Re: #16 - Reboot of all ceph nodes at once with this work-around installed also resulted in successful return of osd's to status "up".
Just as an fyi, this also occurs on OSP10 using unlocked bits
Loic, could we get a backport of the fix?
@tserlin this is done at 5e20864e136ea532431b05de24f0e78f59b63c41
Do we have a patch for RHEL?
Loic, Was going to see if there is any tuning guidance we should add to the documents w/r/t disk # or sizes and how it might interact with an appropriate timeout value.
@Mike I think the timeout does not need tuning, it is large enough.

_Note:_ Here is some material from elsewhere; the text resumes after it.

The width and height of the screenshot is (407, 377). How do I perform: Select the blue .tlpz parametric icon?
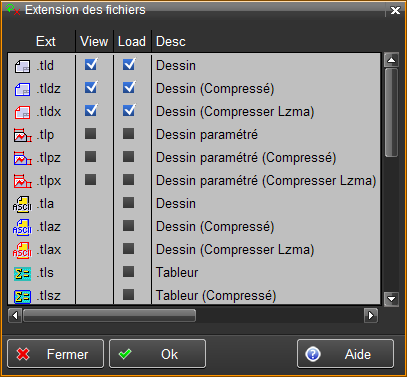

Since the problem described in this bug report should be resolved in a recent advisory, it has been closed with a resolution of ERRATA. For information on the advisory, and where to find the updated files, follow the link below. If the solution does not work for you, open a new bug report. https://access.redhat.com/errata/RHBA-2017:2903
Hi, we have set the timeout as noted in Comment 16 and rebooted the Ceph nodes, but there is still one OSD down on each storage node. I'm running an OSP9 upgraded to OSP10 and the ceph version is ceph version 10.2.7-48.el7cp (cf7751bcd460c757e596d3ee2991884e13c37b96.